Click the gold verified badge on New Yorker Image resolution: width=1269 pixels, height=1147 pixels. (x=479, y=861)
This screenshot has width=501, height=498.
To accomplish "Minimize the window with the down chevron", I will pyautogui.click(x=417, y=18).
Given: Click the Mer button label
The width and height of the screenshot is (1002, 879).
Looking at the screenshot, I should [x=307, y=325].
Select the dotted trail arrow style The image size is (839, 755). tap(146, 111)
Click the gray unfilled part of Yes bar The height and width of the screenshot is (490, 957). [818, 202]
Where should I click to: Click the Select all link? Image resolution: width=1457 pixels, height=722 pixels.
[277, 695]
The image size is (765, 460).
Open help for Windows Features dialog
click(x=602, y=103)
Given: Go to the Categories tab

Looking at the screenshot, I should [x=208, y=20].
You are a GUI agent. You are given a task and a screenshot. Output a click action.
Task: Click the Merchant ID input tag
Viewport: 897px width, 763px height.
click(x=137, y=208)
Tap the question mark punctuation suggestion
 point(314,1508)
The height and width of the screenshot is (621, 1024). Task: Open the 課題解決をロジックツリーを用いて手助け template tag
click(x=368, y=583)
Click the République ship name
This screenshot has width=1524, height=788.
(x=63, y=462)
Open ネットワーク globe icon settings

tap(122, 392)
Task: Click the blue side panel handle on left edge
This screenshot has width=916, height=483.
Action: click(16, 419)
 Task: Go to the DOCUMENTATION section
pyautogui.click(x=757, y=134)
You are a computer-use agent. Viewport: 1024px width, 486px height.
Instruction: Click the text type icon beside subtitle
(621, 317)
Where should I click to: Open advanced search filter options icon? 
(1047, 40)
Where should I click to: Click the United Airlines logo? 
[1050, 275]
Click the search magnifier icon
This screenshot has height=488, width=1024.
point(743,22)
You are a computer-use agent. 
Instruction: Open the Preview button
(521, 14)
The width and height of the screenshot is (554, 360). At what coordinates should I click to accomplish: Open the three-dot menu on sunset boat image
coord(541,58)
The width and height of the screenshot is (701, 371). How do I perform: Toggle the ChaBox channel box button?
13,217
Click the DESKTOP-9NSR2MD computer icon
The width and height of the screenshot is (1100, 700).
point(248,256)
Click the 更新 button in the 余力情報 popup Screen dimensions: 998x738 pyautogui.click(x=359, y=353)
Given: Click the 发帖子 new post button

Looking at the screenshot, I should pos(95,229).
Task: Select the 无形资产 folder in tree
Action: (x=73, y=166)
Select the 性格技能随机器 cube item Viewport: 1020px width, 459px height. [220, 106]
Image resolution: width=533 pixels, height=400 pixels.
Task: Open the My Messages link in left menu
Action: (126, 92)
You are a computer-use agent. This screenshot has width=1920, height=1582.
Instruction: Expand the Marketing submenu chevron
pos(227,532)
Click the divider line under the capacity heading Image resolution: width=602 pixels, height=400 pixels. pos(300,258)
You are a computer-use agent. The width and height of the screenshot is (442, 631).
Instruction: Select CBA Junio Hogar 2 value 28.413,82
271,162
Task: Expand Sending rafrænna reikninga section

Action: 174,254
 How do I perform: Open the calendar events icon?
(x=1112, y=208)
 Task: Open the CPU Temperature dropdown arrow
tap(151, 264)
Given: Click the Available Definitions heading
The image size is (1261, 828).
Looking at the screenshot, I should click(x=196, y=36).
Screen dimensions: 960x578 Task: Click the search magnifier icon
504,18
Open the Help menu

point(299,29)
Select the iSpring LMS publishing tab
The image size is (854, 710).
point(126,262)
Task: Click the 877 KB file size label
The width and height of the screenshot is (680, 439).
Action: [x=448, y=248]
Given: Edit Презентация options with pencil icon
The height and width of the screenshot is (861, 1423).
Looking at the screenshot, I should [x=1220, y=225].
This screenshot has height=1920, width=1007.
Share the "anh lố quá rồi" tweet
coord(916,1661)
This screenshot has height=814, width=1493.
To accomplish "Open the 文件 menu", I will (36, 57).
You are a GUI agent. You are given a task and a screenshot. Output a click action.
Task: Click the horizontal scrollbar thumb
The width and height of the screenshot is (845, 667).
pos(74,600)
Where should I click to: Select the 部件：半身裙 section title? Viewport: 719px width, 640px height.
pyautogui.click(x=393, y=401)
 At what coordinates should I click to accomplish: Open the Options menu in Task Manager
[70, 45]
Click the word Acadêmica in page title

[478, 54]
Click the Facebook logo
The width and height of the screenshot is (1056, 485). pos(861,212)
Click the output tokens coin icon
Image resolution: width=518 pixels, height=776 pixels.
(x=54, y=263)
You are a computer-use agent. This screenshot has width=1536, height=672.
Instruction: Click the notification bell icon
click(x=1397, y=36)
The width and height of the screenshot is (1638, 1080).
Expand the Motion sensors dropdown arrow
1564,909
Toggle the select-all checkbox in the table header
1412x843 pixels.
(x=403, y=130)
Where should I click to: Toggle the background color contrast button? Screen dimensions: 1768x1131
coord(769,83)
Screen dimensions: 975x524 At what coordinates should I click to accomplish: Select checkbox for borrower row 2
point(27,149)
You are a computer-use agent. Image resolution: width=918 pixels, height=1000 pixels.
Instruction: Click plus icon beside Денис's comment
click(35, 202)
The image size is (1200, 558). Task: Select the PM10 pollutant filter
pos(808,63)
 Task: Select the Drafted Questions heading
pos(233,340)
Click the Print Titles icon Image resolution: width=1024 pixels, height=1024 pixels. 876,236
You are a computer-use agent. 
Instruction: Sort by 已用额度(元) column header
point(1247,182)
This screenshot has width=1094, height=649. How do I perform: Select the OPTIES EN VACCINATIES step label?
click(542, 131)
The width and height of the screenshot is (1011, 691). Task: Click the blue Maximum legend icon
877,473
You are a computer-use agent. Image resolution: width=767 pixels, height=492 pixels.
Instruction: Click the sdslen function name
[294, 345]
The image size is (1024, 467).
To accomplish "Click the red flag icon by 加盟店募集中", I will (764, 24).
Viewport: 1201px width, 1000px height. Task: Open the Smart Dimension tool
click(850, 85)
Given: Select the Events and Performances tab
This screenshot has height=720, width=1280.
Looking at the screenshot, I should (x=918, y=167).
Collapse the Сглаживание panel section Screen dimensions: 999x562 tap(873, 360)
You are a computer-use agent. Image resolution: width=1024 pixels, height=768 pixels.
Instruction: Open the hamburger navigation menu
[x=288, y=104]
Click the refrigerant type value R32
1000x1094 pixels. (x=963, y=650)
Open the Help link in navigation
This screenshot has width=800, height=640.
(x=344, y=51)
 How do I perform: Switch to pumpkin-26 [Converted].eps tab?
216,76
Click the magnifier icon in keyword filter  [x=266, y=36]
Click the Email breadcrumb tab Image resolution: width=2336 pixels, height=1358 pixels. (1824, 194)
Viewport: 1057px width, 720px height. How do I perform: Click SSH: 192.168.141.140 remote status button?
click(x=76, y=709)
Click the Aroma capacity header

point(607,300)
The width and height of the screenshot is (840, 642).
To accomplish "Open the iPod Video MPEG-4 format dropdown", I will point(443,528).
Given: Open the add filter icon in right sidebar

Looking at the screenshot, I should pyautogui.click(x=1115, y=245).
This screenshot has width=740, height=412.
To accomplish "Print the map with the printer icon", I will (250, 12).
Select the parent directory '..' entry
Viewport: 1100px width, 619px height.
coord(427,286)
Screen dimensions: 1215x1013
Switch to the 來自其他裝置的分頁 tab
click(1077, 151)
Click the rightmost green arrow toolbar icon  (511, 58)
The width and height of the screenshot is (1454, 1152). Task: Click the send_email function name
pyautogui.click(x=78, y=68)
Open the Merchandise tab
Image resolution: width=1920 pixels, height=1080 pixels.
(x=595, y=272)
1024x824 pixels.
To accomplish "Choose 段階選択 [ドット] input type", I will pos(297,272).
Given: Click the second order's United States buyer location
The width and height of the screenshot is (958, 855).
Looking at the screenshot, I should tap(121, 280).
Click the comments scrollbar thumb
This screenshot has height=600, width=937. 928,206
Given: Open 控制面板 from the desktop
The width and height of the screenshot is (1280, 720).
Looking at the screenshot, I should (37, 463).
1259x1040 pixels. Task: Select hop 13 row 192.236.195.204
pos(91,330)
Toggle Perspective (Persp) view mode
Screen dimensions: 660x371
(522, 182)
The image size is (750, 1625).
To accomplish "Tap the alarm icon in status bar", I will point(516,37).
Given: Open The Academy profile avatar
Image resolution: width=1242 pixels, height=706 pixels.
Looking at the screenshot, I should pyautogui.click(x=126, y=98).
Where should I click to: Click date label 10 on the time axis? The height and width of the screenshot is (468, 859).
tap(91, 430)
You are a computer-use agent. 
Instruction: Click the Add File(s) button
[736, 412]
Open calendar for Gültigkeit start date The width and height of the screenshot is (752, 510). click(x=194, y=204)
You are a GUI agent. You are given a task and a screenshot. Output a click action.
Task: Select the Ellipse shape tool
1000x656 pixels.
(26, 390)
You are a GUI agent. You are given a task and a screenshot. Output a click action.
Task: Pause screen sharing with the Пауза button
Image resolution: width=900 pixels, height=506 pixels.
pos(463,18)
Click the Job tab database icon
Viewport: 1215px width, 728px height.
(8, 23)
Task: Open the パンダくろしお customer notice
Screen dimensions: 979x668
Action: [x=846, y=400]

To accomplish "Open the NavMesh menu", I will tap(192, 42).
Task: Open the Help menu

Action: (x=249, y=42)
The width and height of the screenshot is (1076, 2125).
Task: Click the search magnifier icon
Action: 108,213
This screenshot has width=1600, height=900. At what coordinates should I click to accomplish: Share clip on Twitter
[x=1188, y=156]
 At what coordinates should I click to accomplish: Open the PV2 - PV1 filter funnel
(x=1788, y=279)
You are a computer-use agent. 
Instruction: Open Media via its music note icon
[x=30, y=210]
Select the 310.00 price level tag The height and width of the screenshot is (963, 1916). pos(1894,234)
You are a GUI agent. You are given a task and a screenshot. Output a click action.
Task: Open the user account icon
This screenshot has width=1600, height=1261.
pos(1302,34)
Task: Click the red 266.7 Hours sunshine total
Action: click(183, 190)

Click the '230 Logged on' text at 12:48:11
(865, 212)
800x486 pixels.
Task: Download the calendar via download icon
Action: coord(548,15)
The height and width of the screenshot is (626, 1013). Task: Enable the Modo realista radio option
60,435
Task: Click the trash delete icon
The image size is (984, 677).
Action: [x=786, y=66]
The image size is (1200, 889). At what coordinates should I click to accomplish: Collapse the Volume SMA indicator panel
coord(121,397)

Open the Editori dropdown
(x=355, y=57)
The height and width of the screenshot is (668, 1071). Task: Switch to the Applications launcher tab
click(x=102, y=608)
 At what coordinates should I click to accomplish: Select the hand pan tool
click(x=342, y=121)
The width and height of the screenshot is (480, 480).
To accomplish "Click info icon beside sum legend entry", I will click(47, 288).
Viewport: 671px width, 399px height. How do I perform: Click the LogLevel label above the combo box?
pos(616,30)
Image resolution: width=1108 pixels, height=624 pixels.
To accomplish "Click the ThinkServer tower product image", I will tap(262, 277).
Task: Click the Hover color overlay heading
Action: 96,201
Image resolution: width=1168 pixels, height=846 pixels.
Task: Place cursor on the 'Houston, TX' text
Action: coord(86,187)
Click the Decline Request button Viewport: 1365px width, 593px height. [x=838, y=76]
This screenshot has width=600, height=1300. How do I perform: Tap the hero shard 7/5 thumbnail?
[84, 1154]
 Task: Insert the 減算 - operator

--- Prompt ---
Please determine how many lines in the entries contain the word "computer" and reply with that figure alone.

--- Answer for the task ---
12